-- Available records follows --

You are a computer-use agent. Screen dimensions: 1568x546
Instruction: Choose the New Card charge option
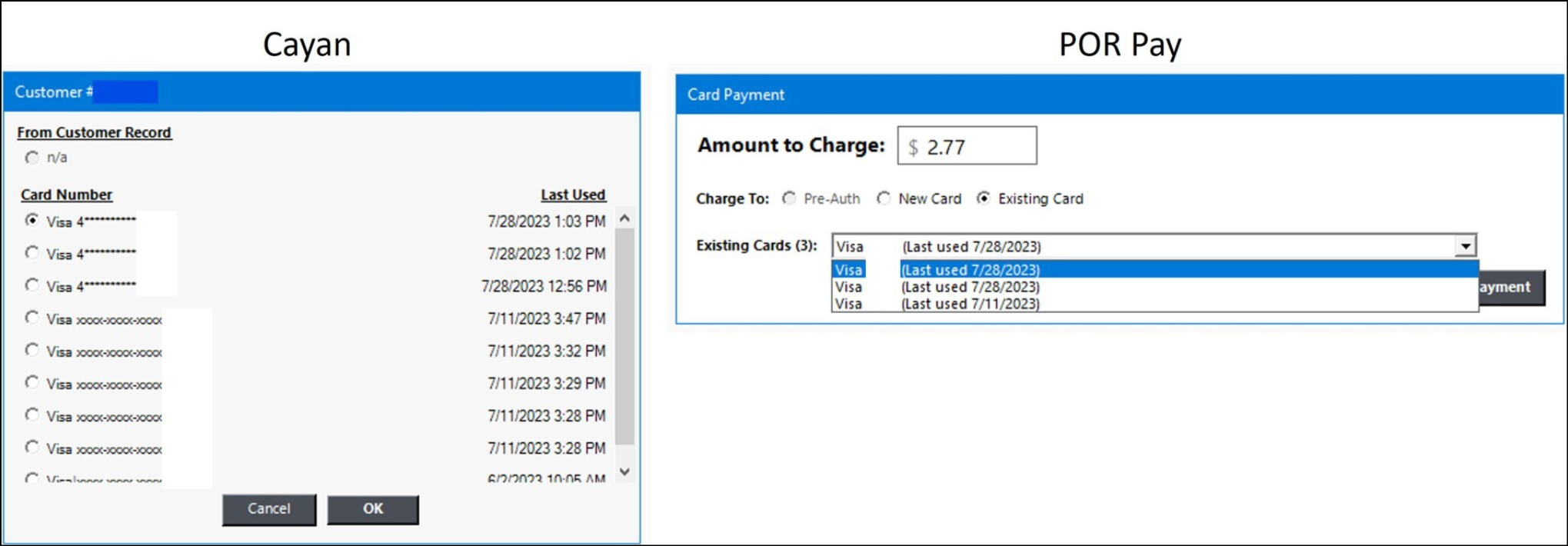point(884,198)
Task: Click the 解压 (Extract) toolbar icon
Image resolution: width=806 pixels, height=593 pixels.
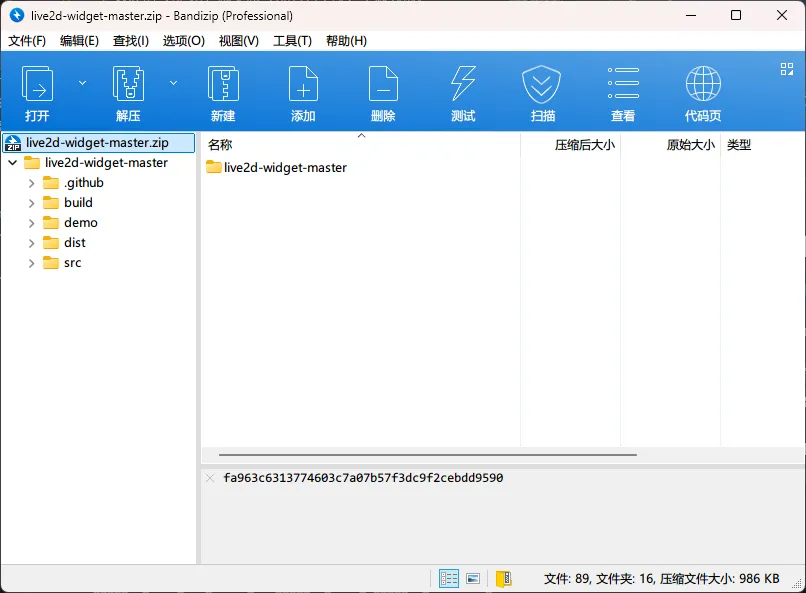Action: pos(128,85)

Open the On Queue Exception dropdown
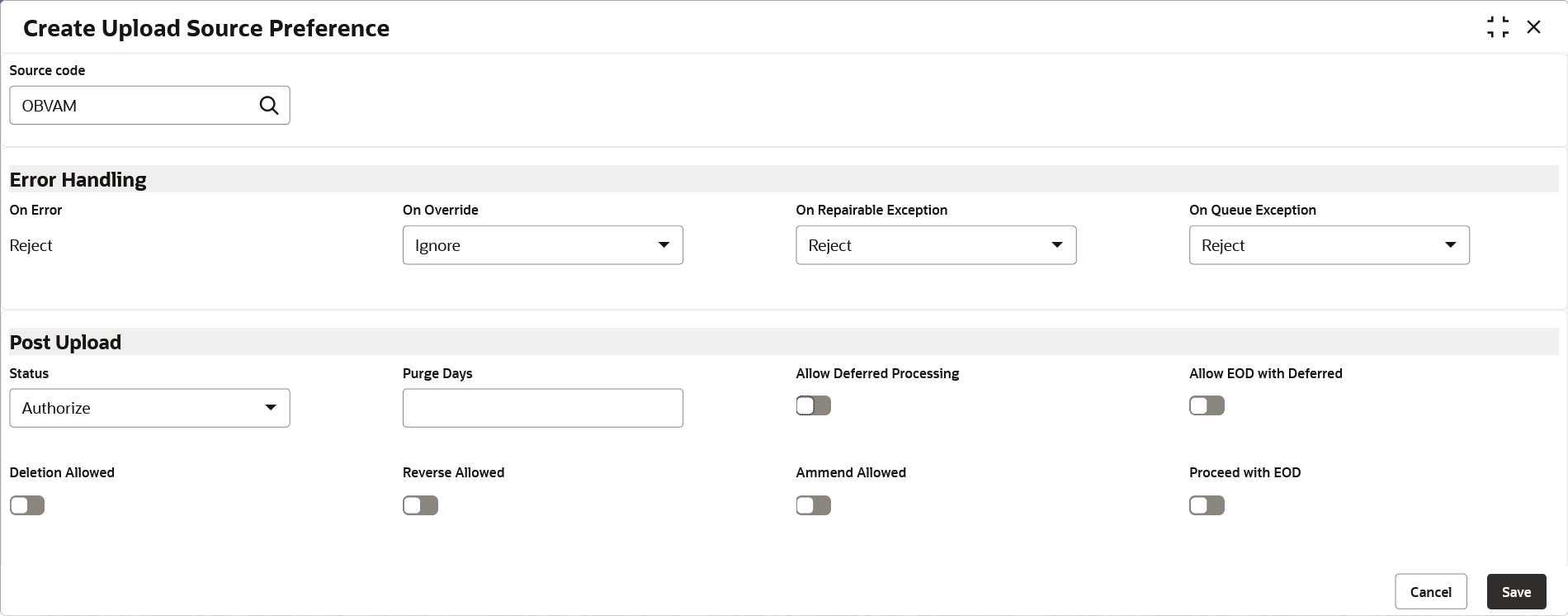1329,245
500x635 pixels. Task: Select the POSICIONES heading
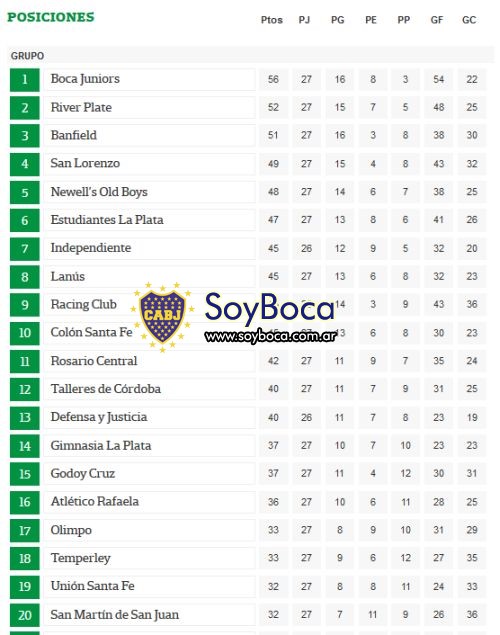(x=51, y=17)
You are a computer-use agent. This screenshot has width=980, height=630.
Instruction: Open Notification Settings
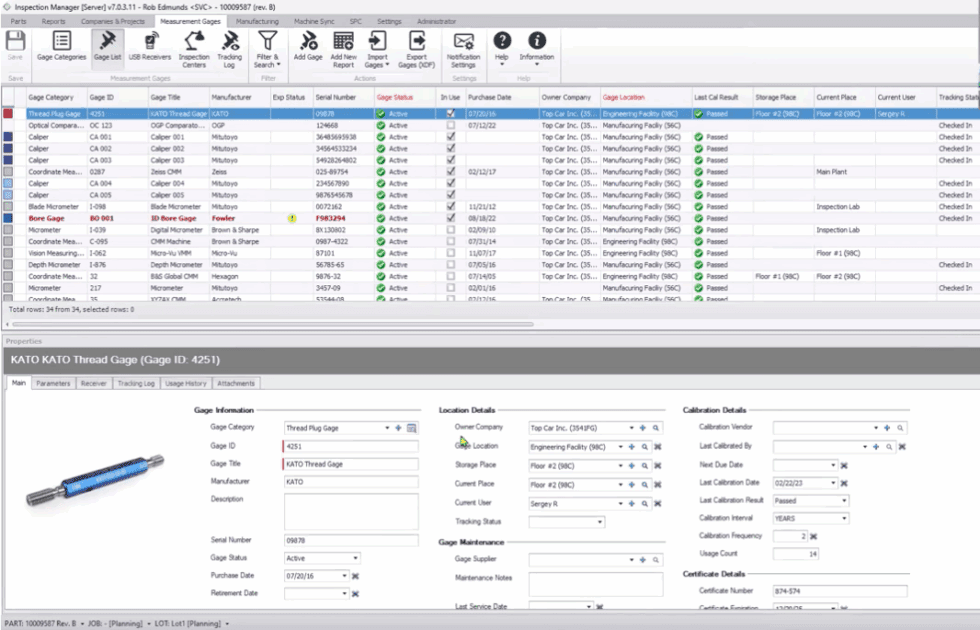click(x=463, y=47)
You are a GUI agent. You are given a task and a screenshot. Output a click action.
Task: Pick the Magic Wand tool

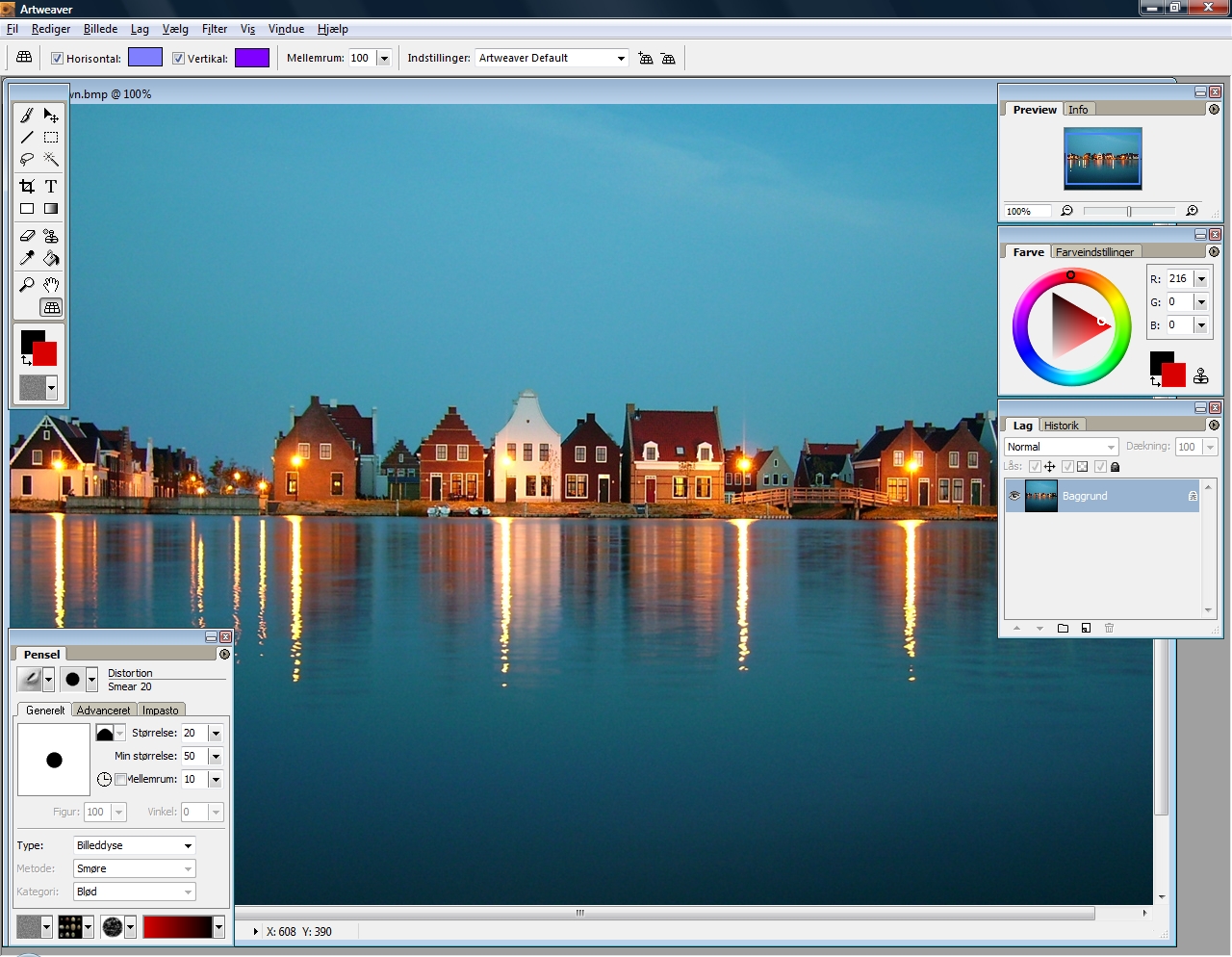[51, 160]
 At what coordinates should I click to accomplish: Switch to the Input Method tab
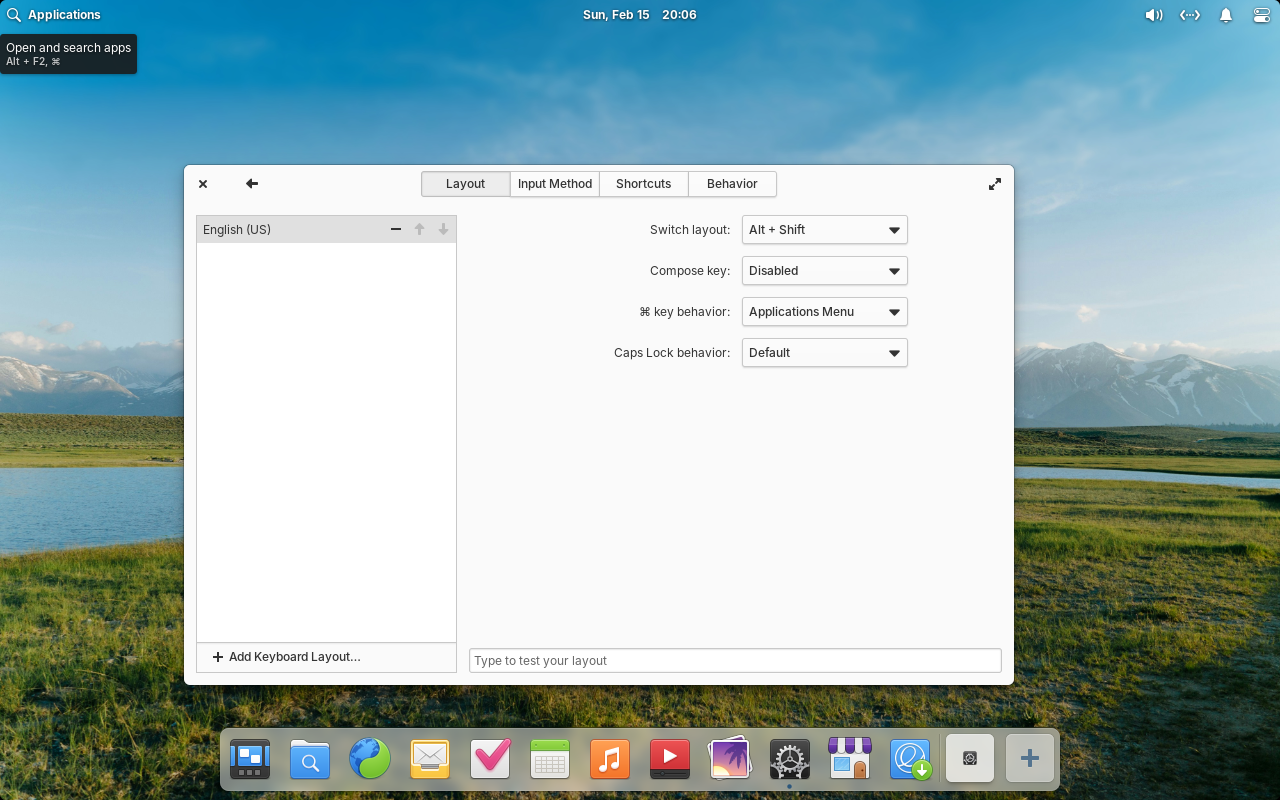tap(555, 184)
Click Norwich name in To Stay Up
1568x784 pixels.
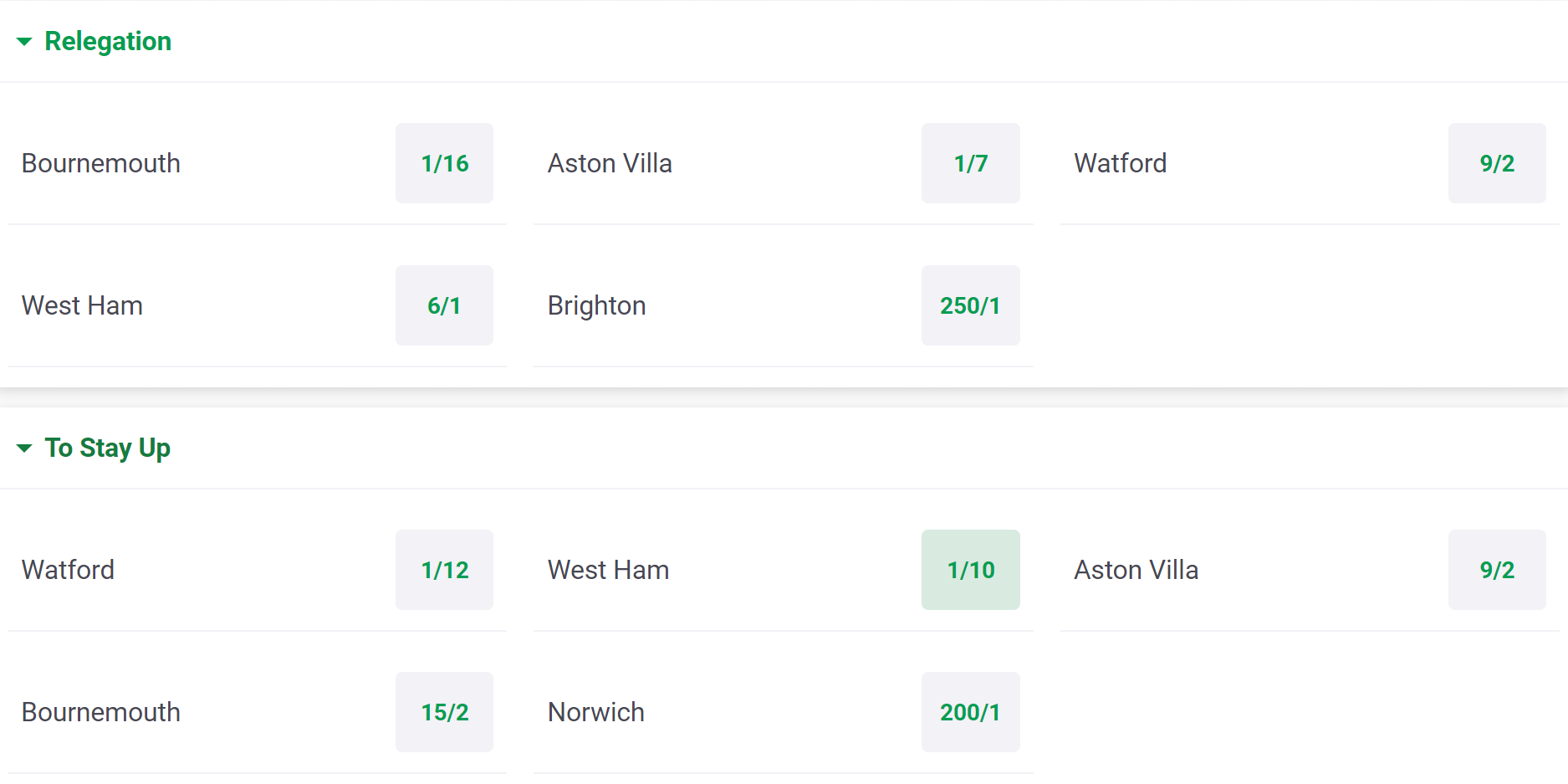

-- Available records concluded --

- Problem requirements: The expected output is every entry above, character for character, with no pictures.

- Solution for this problem:
You are a computer-use agent. Screen dimensions: 1568x546
Instruction: Choose the New Card charge option
point(884,198)
Task: Click the 解压 (Extract) toolbar icon
Image resolution: width=806 pixels, height=593 pixels.
Action: pos(128,85)

Open the On Queue Exception dropdown
1329,245
500x635 pixels. Task: Select the POSICIONES heading
(x=51, y=17)
You are a computer-use agent. This screenshot has width=980, height=630.
Instruction: Open Notification Settings
click(x=463, y=47)
You are a GUI agent. You are given a task and a screenshot. Output a click action.
Task: Pick the Magic Wand tool

[51, 160]
 At what coordinates should I click to accomplish: Switch to the Input Method tab
tap(555, 184)
Click Norwich name in To Stay Up
1568x784 pixels.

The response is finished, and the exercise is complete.